Solving an absolute value inequality where we have a lot more going on. First thing we always want to do, when we are solving any sort of equation, or any inequality like this, is to get whatever the main pieces by itself. So in this case we are dealing with an absolute value. First thing we want to do is get that by itself.

So first, add over 9, the 3 and the absolute values stay the same, and we get less than 24. Divide by 3, 2x plus 4 is less than 8. So we now have an absolute value less than a number. And here we need to make two different equations. First being 2x plus 4 is less than 8, that’s the easy one, and we also need to remember our other equation which is the inside the absolute value stays the same. Now we need to make sure we flip the sign, and take the opposite of the number itself.

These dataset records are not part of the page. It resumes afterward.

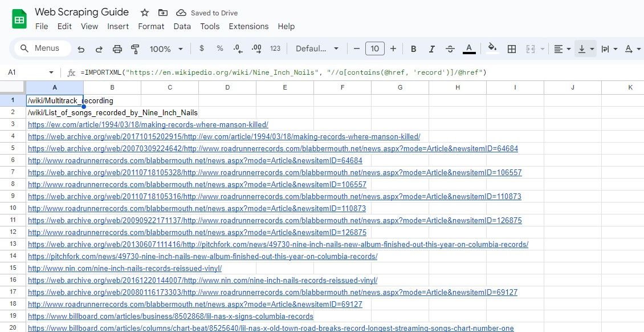Open the Fill color swatch
Image resolution: width=644 pixels, height=332 pixels.
click(x=492, y=48)
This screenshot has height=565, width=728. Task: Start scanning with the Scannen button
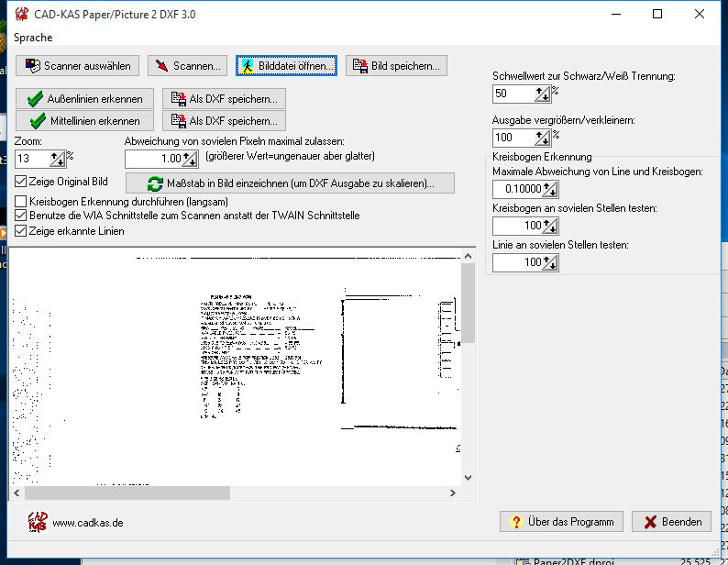[x=188, y=66]
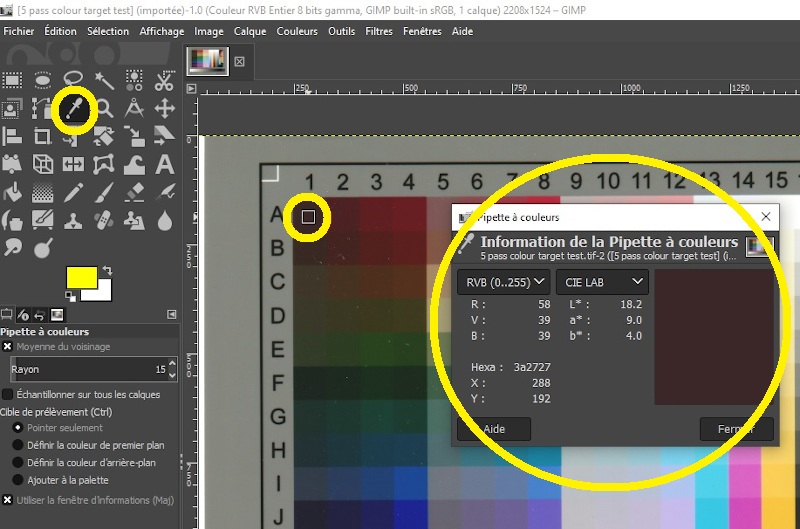Select the Crop tool

click(43, 136)
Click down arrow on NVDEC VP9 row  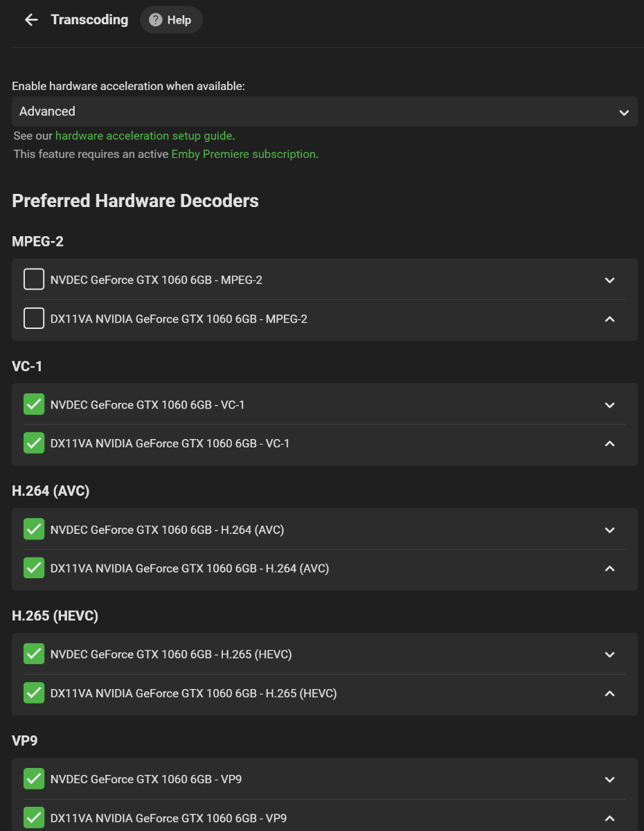(x=609, y=780)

And whenever we are dealing with the absolute value less than, this becomes an end statement, this becomes an intersection. Once we have this, it’s like solving any other intersection of two inequalities. Solve for x independently on each. So for this one subtract 4 over, 2x is less than 4, divide by 2. X is less than 2. Same thing over here, subtract 4 over, divide by 2, x is greater than 6. -6 I think I did something wrong didn’t I? Yes negatives just don’t disappear so this is a -6. We are still dealing with the intersection. Draw a number line to see where these two things over lap.

We have a 2, x is less than 2, not equal to, so we are going to have a open circle shading down. x is greater than -6. -6 not included so open circle shading up. And we are looking for the intersection, we are looking for both of these our present. And either end we just have 1 and the middle is where they overlap. So our answer then is from (-6 2) because we are not including those two endpoints.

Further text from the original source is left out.